Nixon contends that "every Democratic candidate will owe his election to Jewish people," but he won't.
Haldeman turns the subject to the White House press corps and the Gridiron Club, a bastion of the media establishment, both of which they say were mostly WASP once, but no more.
"It was the Merriman Smiths, the Dick Wilsons, the Kilpatricks, all that kind of people. But you look at what covers the president today and it's really kind of scary," Haldeman says. Haldeman and Nixon cite by name reporters from the Los Angeles Times (David Kraslow), New York Times (Max Frankel), Washington Post (Stanley Karnow) and NBC (Herb Kaplow) but stumble on getting to CBS.
"From CBS, Rather, Dan Rather, is Rather? . . . ," Haldeman says. A deletion then follows with the next voice heard being that of Graham, who alludes to A.M. Rosenthal, managing editor of the New York Times.
"But I have to lean a little bit, you know. I go and see friend of Mr.
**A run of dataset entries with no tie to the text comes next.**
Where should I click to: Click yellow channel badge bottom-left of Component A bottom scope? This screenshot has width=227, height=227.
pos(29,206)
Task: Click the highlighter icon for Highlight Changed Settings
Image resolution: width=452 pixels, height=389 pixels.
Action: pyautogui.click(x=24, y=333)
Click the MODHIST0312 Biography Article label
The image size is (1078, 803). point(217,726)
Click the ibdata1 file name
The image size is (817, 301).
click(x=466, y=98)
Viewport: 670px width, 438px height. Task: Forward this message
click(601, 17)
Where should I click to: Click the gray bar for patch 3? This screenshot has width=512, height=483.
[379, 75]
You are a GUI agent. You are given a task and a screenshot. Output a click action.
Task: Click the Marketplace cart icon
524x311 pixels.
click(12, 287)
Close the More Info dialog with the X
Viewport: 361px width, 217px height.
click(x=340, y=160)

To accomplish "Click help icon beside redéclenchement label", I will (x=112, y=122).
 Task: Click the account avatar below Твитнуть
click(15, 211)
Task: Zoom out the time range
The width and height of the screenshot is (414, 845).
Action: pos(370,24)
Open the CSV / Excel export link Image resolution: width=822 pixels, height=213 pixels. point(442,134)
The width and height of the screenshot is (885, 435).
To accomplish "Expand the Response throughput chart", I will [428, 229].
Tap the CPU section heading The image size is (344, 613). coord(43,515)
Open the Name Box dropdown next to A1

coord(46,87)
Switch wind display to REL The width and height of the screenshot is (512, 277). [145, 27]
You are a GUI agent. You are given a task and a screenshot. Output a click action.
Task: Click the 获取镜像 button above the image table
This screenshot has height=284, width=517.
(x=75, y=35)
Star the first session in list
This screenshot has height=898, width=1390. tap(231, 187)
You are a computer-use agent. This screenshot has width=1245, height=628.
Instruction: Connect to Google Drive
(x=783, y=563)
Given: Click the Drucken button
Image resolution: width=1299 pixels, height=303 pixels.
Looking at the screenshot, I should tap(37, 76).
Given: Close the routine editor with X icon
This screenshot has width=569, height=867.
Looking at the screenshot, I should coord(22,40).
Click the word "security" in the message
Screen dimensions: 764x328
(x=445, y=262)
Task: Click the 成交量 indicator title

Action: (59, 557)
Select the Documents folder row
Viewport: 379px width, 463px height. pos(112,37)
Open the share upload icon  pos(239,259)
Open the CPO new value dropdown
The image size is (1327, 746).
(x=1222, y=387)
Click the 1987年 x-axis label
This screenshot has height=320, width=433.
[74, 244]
Rosenthal at the New York Times, and people of that sort. And all, I don't mean all the Jews, but a lot of the Jews are great friends of mine. They swarm around me and are friendly to me. Because they know I am friendly to Israel and so forth. They don't know how I really feel about what they're doing to this country. And I have no power and no way to handle them."
Nixon says, "You must not let them know."
-- Information from the Chicago Tribune and Associated Press was used in this report.